### Short task
Echo the lines of the records below, unchanged, starting with the line that contains "Screen dimensions: 708x596" and going on through the last line of the records. Leave the pictures out of your answer.

** Begin Dataset **

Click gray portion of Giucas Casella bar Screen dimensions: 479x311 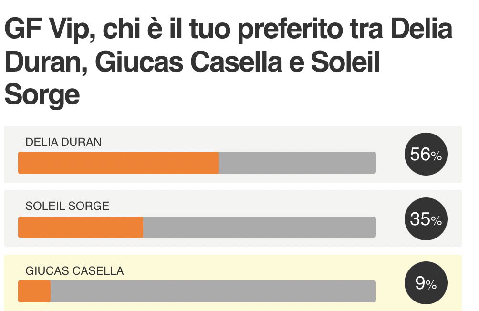(213, 291)
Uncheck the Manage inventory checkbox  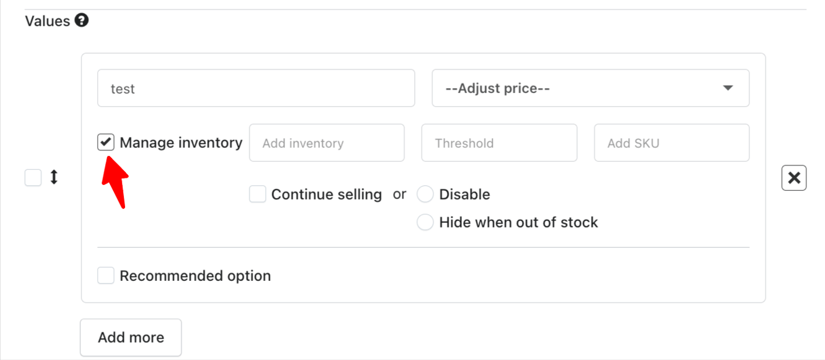point(106,143)
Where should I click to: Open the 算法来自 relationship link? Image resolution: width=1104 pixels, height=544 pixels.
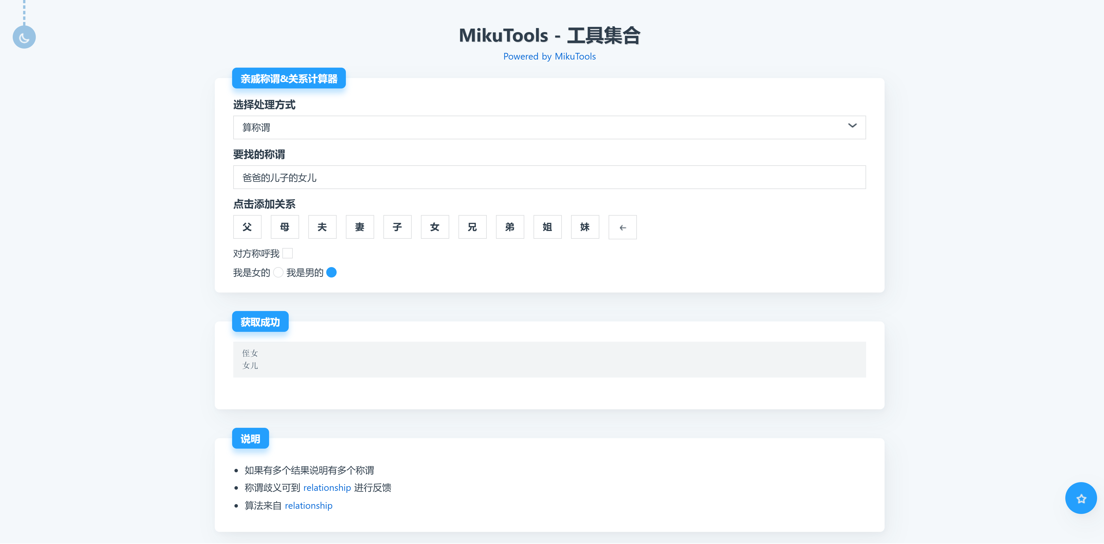pyautogui.click(x=308, y=506)
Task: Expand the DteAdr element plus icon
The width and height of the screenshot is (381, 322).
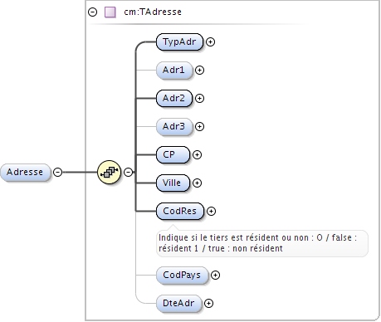Action: click(208, 303)
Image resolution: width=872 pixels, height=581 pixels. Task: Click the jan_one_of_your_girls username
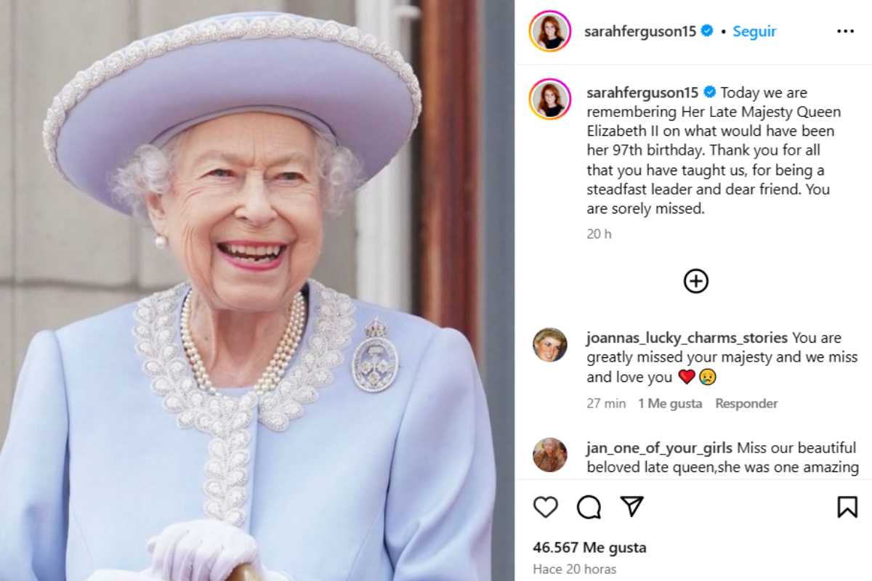659,448
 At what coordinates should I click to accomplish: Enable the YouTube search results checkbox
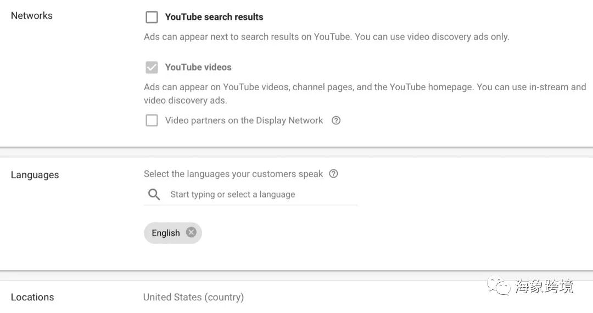(x=152, y=17)
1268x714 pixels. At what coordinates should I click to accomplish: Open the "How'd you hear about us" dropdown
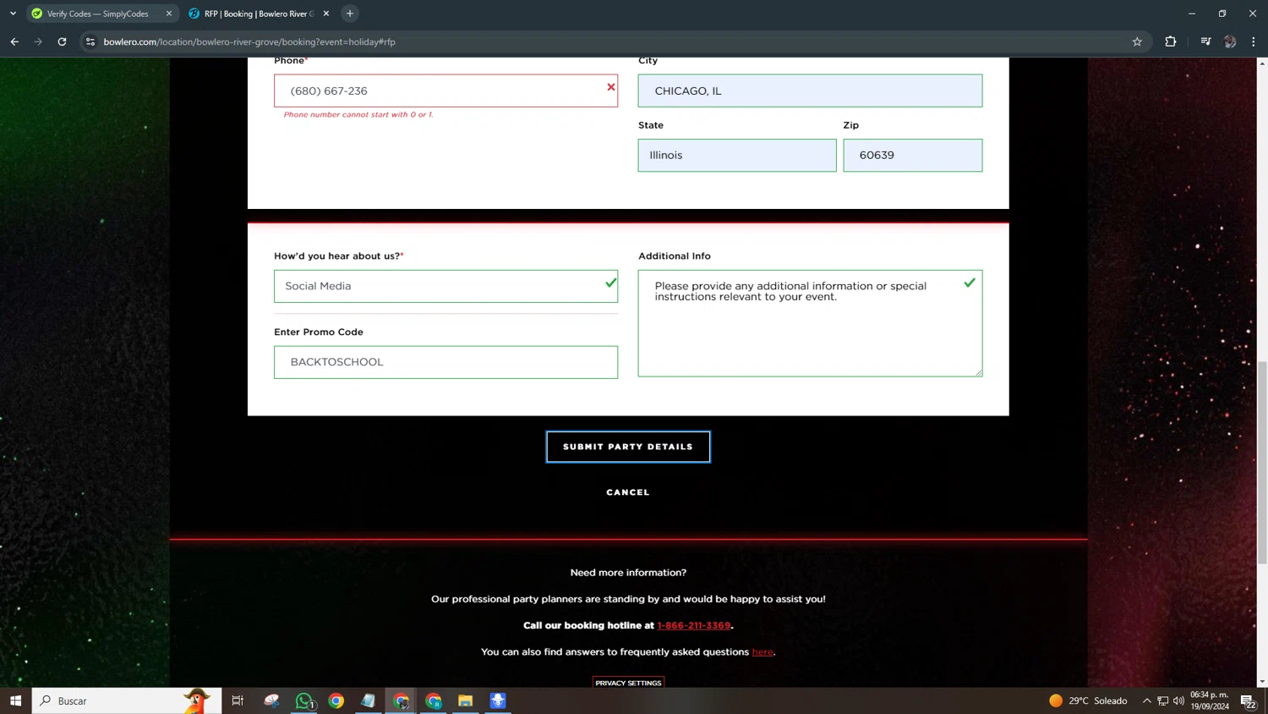445,286
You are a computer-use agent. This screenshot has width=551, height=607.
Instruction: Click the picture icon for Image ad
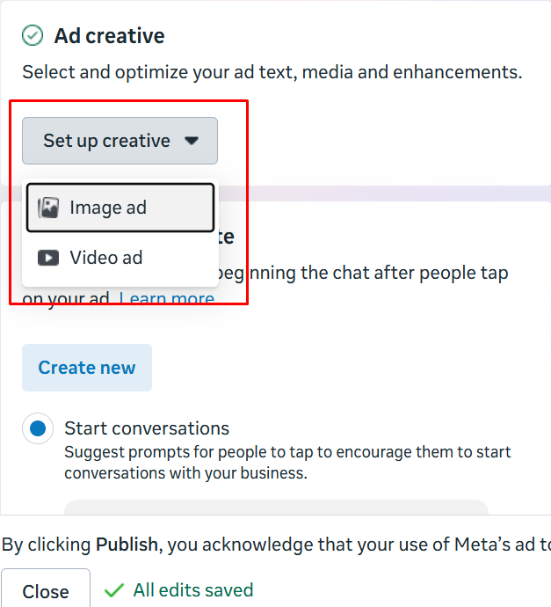[x=48, y=208]
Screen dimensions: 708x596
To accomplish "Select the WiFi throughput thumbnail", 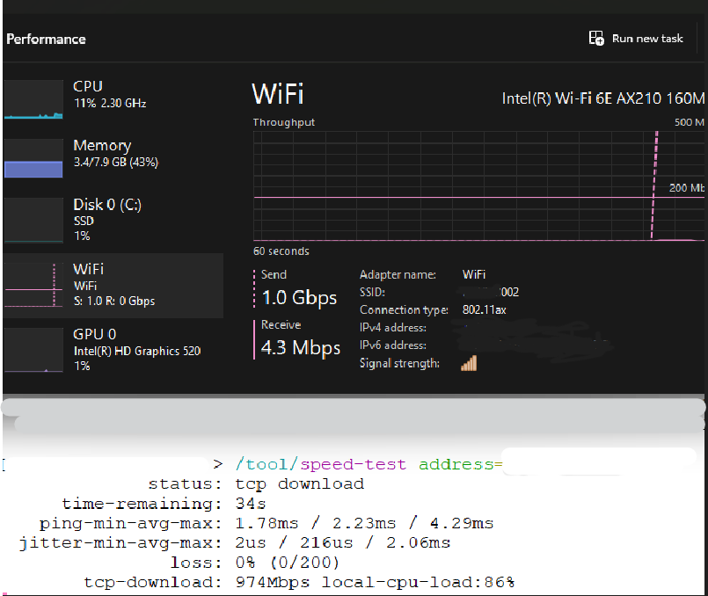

** End Dataset **

### Answer for the task
Screen dimensions: 708x596
To accomplish "Select the WiFi throughput thumbnail", 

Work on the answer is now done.